— WHAT NEEDS TO BE DONE —
Look through the listing below and write out exactly the lines from the line with "[Google News] (362, 297)" to the line with "Datenschutz (129, 1507)", both included, and no others.

+-------+

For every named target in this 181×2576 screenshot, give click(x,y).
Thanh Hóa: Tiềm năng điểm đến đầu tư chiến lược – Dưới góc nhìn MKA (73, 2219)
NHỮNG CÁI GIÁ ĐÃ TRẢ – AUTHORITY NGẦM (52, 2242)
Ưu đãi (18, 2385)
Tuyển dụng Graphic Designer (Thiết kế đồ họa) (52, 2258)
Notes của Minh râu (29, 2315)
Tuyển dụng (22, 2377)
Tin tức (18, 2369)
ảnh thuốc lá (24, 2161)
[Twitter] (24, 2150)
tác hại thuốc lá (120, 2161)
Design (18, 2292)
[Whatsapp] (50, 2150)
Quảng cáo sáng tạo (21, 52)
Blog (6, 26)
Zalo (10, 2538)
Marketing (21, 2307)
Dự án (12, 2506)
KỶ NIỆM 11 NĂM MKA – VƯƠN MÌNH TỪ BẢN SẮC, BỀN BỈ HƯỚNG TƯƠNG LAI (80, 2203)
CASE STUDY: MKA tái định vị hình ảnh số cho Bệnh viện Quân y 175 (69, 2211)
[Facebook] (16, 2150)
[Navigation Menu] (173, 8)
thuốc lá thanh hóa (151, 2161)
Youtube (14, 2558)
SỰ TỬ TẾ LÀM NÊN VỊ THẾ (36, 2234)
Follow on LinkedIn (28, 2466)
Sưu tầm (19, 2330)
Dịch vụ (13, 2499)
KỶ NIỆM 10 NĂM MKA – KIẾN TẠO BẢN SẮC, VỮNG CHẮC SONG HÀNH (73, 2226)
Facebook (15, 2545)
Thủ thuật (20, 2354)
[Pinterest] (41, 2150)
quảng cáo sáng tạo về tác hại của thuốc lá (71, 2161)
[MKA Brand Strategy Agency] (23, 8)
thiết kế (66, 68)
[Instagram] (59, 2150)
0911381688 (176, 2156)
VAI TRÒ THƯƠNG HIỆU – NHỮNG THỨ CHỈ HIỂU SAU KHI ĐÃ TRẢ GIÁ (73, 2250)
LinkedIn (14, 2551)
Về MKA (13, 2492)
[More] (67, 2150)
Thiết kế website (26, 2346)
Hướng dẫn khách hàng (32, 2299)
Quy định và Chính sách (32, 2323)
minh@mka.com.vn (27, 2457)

+-------+

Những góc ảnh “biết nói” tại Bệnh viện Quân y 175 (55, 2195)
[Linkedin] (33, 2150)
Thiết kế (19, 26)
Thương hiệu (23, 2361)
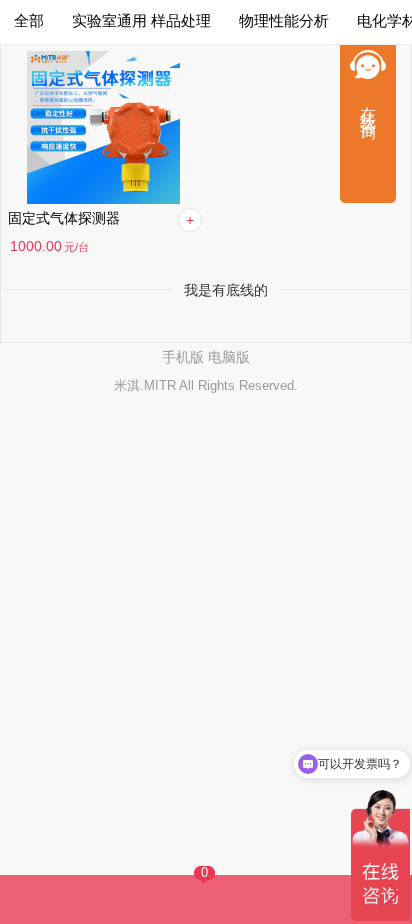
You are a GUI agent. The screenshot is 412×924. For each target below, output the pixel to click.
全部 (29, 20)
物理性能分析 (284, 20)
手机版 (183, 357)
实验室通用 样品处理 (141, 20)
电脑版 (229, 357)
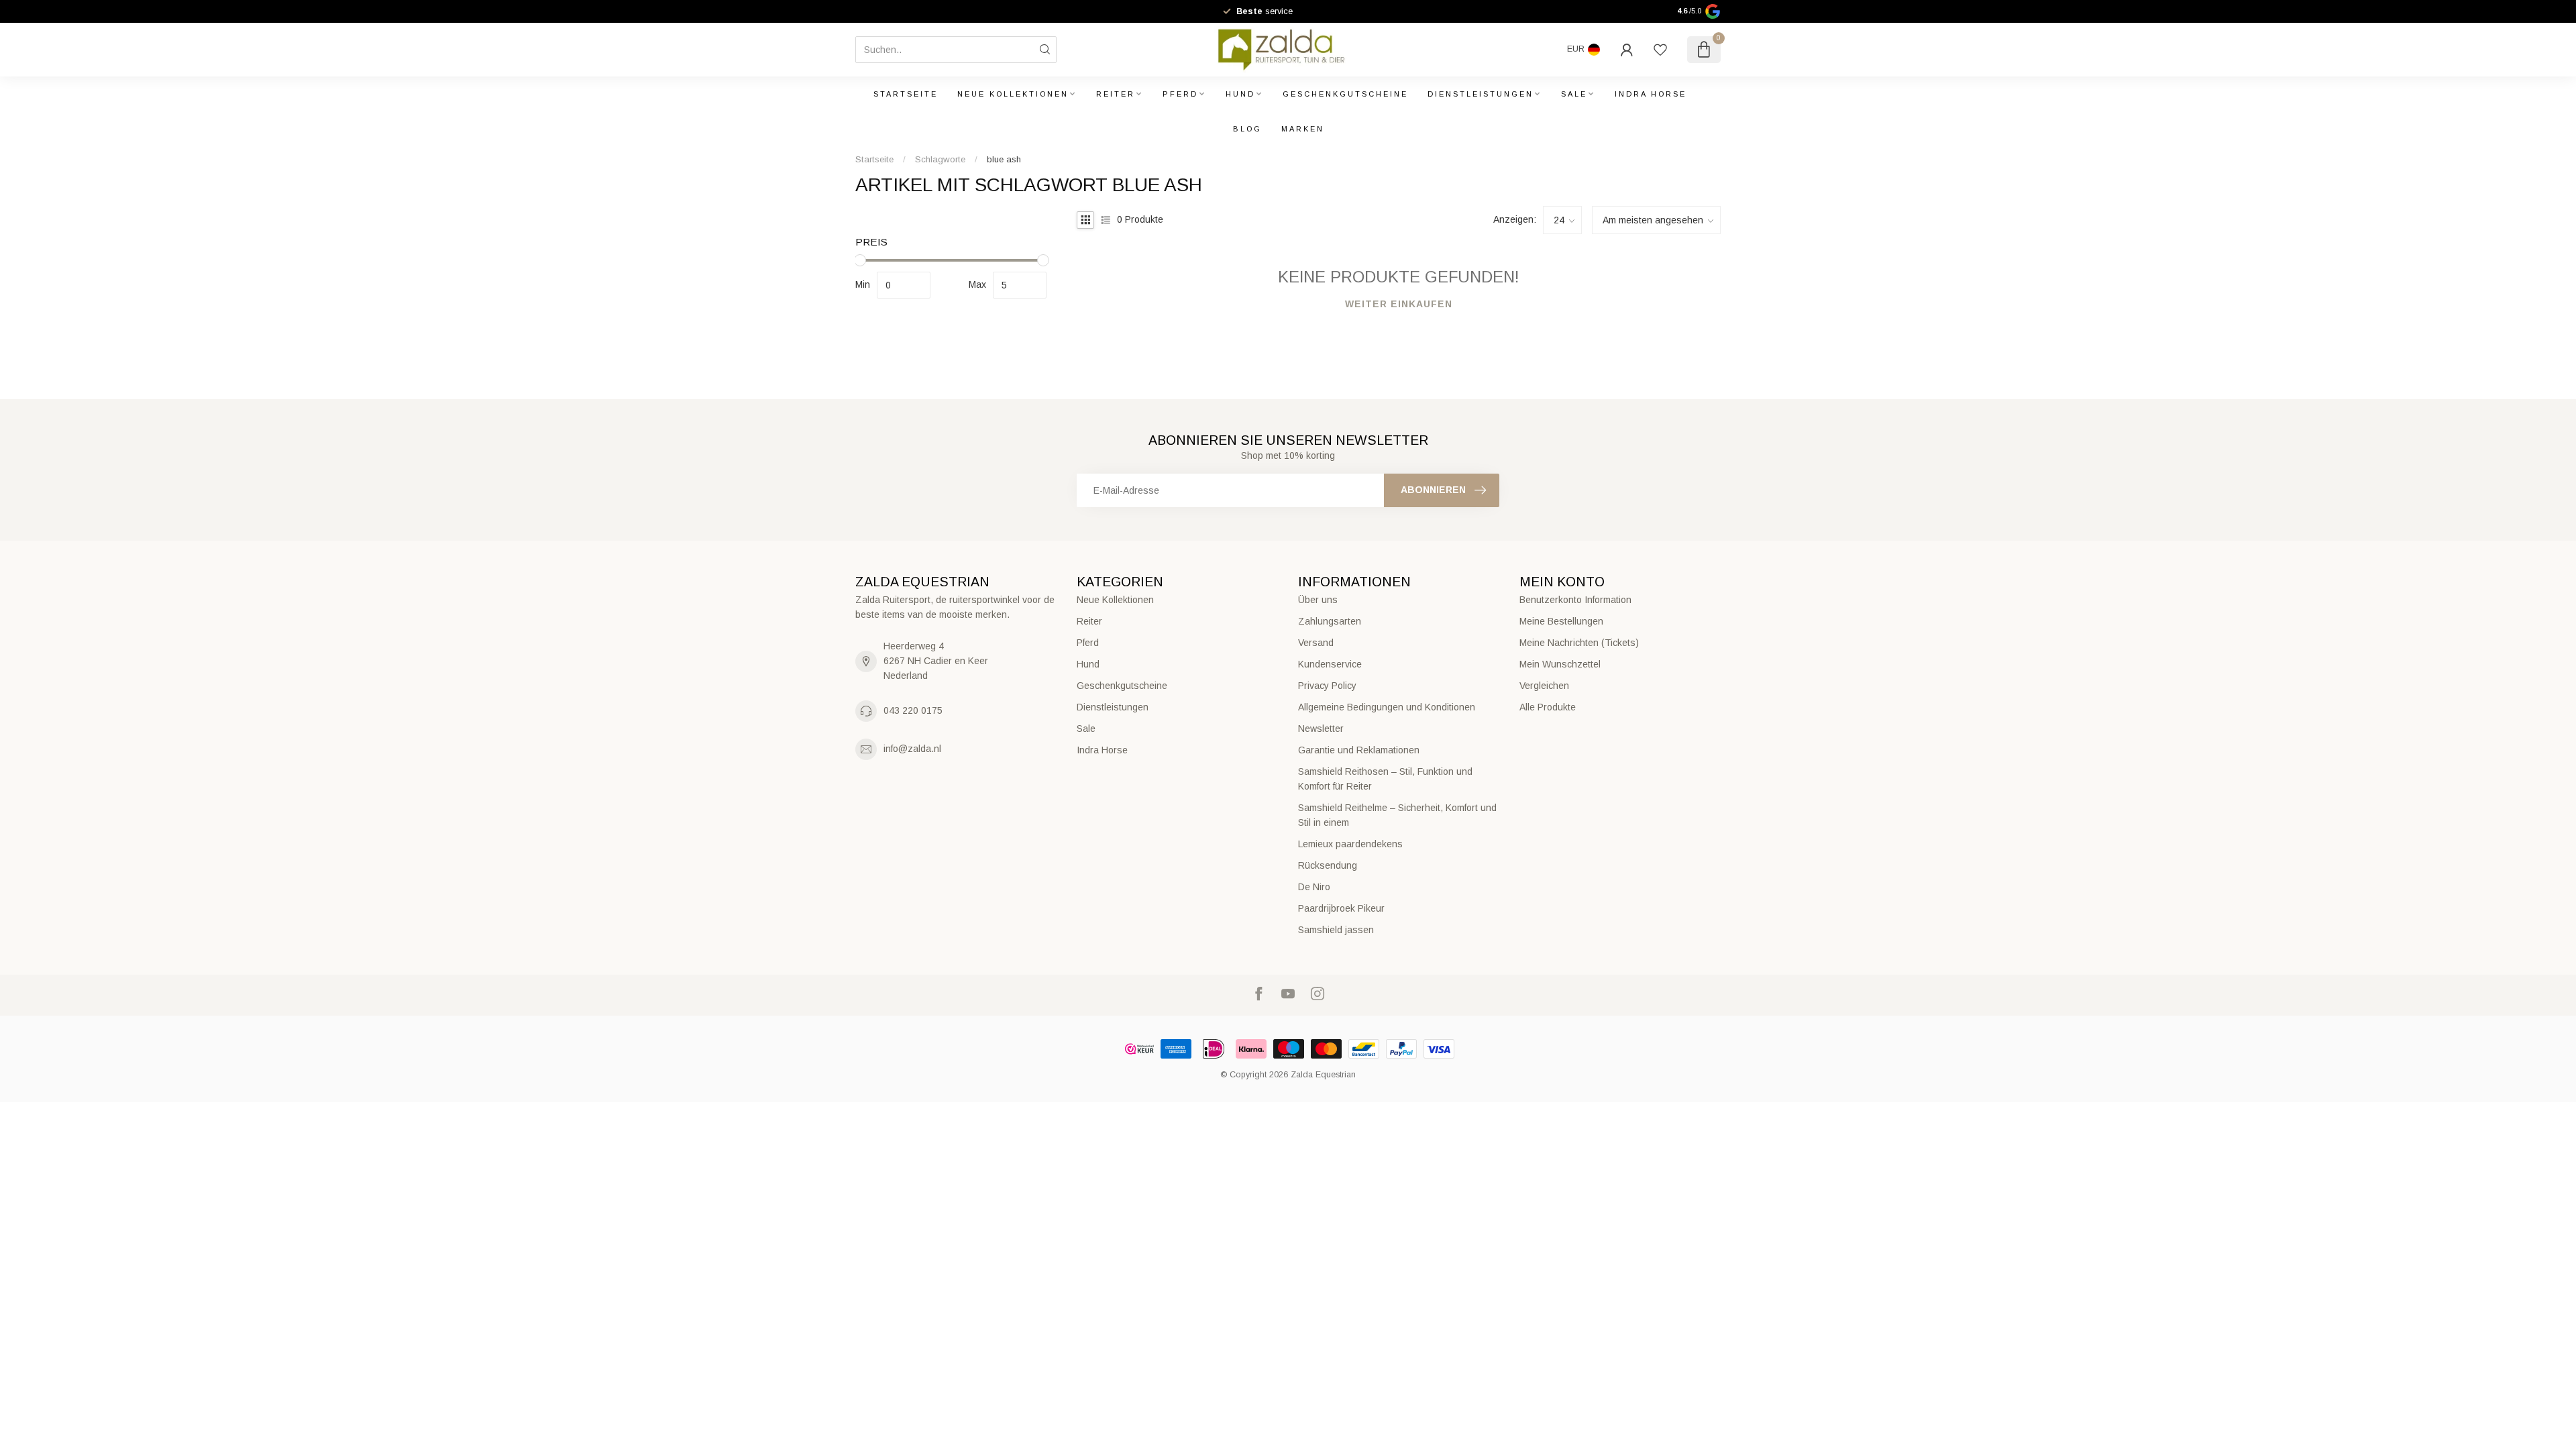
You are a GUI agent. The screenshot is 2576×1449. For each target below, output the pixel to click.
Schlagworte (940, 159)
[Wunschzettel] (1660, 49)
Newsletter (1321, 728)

+-------+

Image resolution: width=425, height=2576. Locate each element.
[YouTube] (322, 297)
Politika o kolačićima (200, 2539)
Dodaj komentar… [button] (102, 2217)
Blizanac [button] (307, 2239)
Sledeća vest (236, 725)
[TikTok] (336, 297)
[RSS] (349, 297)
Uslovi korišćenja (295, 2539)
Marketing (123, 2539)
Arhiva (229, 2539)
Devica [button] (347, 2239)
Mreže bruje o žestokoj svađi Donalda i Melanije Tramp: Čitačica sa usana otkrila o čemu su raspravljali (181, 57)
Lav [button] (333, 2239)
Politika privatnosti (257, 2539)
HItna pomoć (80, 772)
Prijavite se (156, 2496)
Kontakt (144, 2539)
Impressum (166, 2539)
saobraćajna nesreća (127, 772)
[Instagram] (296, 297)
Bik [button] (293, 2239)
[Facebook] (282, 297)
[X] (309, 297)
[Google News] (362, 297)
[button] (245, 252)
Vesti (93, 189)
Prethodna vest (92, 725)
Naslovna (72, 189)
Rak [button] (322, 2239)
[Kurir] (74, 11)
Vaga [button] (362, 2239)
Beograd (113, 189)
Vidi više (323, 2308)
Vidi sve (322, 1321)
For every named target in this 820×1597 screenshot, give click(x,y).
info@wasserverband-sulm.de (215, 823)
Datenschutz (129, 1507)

+-------+

— TASK RESPONSE —
[Google News] (362, 297)
[button] (245, 252)
Vesti (93, 189)
Prethodna vest (92, 725)
Naslovna (72, 189)
Rak [button] (322, 2239)
[Kurir] (74, 11)
Vaga [button] (362, 2239)
Beograd (113, 189)
Vidi više (323, 2308)
Vidi sve (322, 1321)
For every named target in this 820×1597 screenshot, give click(x,y).
info@wasserverband-sulm.de (215, 823)
Datenschutz (129, 1507)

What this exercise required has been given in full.